RECORDS SHOWN:
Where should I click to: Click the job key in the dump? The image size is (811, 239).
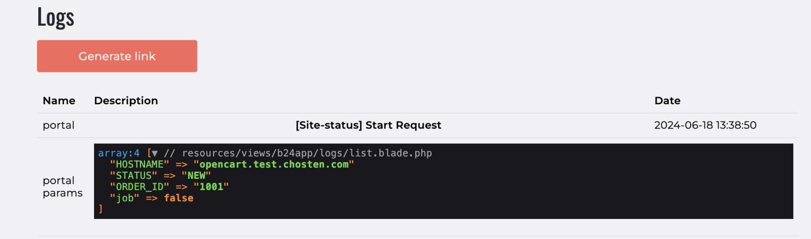click(125, 198)
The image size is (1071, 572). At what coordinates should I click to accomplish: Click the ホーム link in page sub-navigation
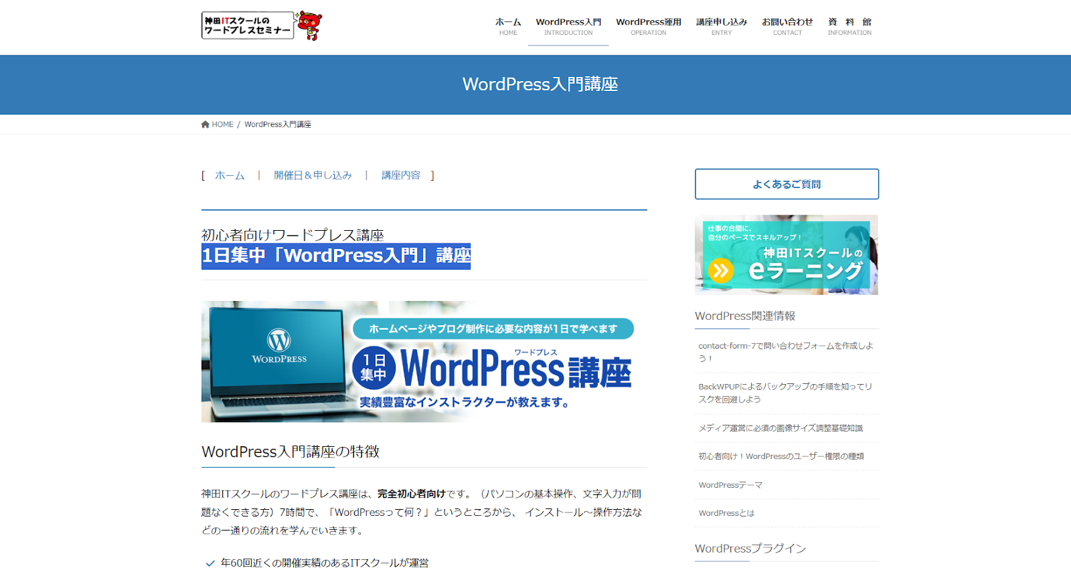(230, 175)
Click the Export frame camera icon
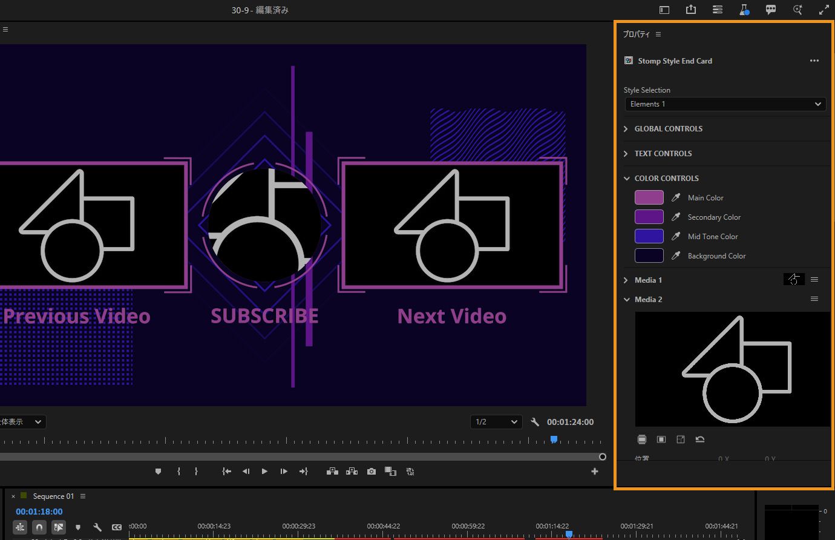The height and width of the screenshot is (540, 835). [x=371, y=472]
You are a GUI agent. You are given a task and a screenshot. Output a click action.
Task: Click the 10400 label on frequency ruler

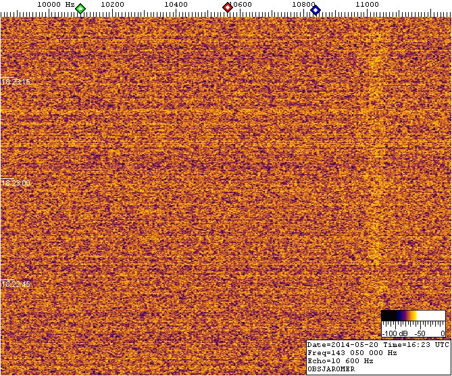click(x=176, y=5)
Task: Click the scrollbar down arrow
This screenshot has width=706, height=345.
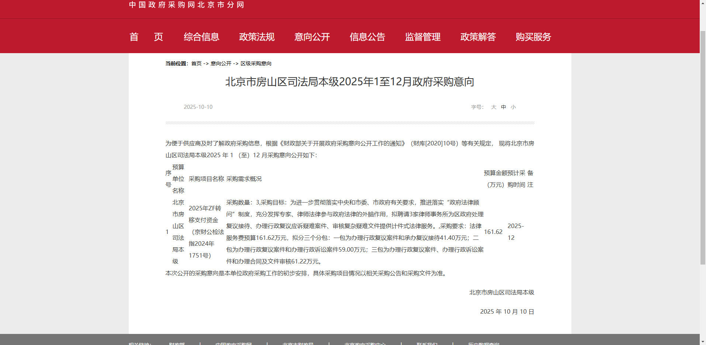Action: click(x=703, y=342)
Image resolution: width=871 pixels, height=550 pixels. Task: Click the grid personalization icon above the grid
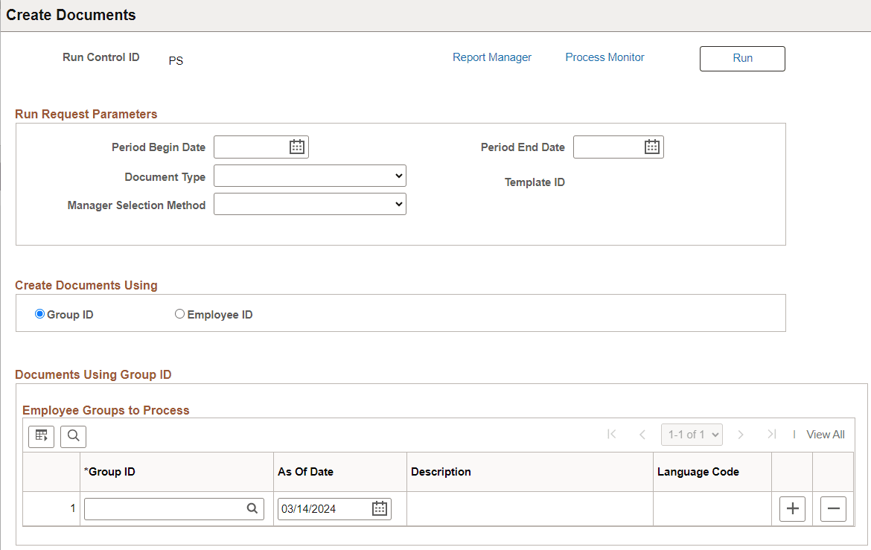[41, 436]
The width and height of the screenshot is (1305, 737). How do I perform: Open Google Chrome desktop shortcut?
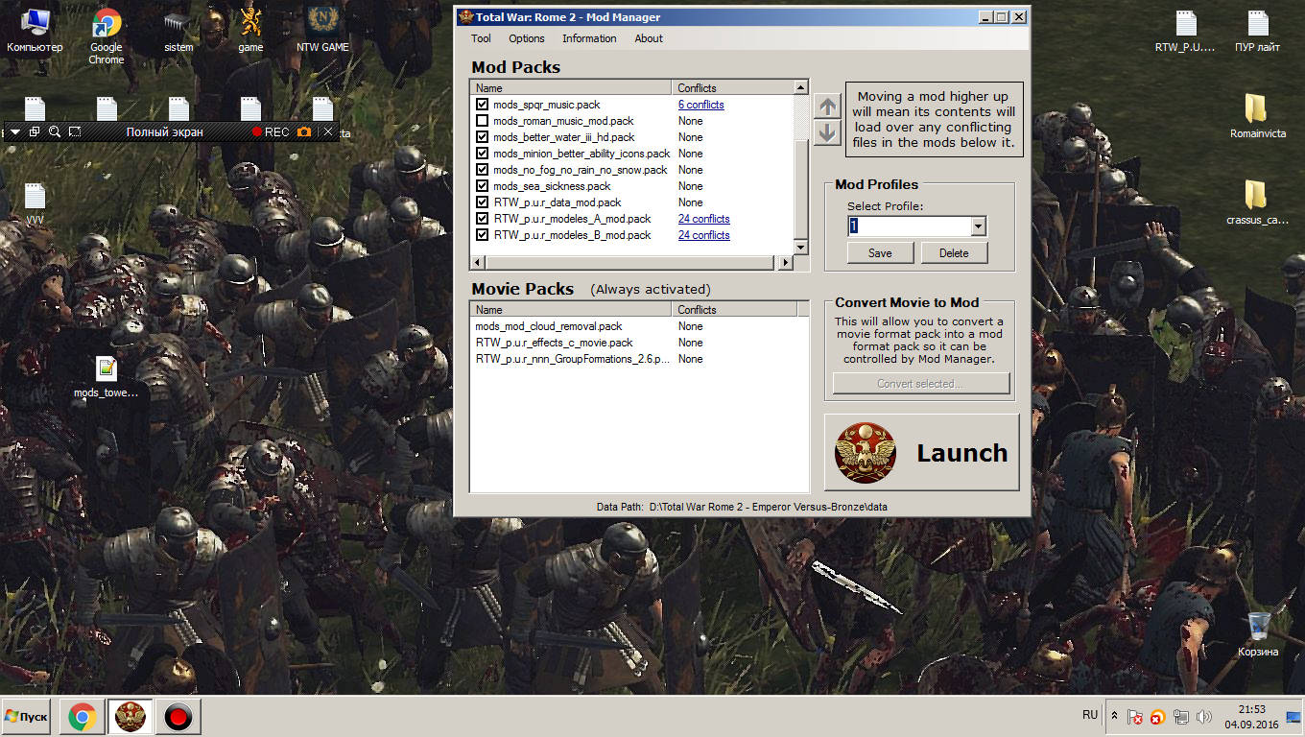(x=107, y=36)
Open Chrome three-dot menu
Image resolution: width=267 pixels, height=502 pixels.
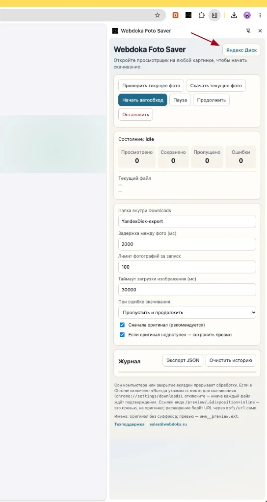click(x=260, y=15)
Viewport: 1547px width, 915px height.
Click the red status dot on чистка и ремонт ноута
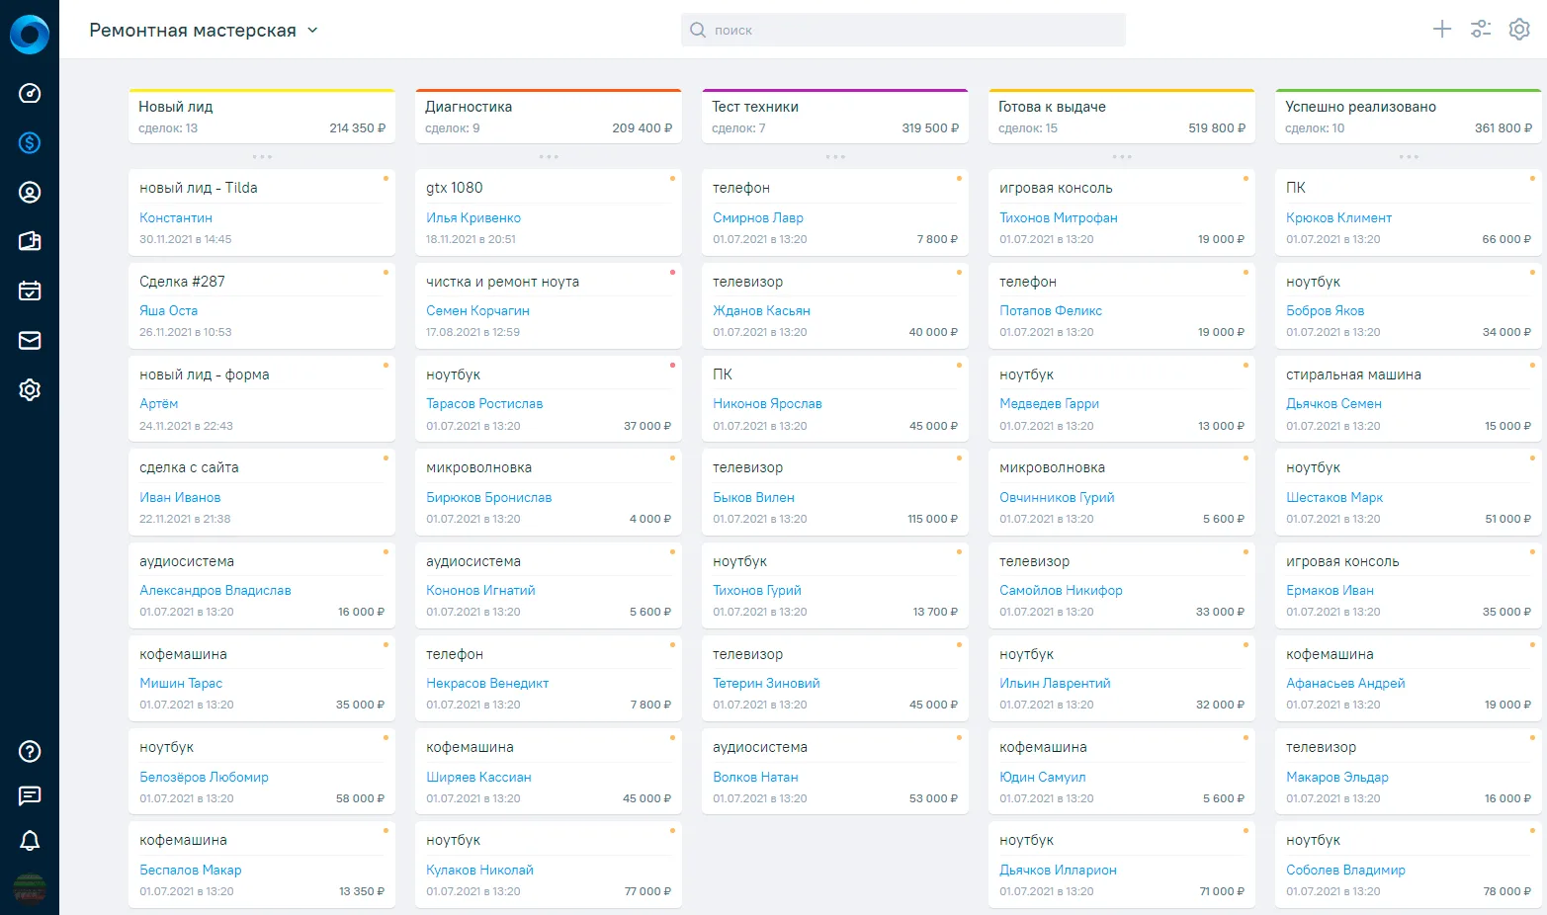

EXERCISE INSTRUCTIONS: Without including any pictures, reproduce the data exactly.

TASK ANSWER:
Where should I click to: Click the job key in the dump? The image size is (811, 239).
click(125, 198)
The image size is (1071, 572). At what coordinates should I click to accomplish: Click the ホーム link in page sub-navigation
(230, 175)
Click the Export frame camera icon
The height and width of the screenshot is (540, 835). [x=371, y=472]
You are a GUI agent. You are given a task and a screenshot. Output a click action.
Task: Click the 10400 label on frequency ruler

click(x=176, y=5)
Task: Click the scrollbar down arrow
This screenshot has width=706, height=345.
Action: click(x=703, y=342)
Image resolution: width=871 pixels, height=550 pixels. Task: Click the grid personalization icon above the grid
[41, 436]
The width and height of the screenshot is (1305, 737). How do I perform: Open Google Chrome desktop shortcut?
(x=107, y=36)
Open Chrome three-dot menu
Image resolution: width=267 pixels, height=502 pixels.
click(x=260, y=15)
Viewport: 1547px width, 915px height.
Click the red status dot on чистка и ремонт ноута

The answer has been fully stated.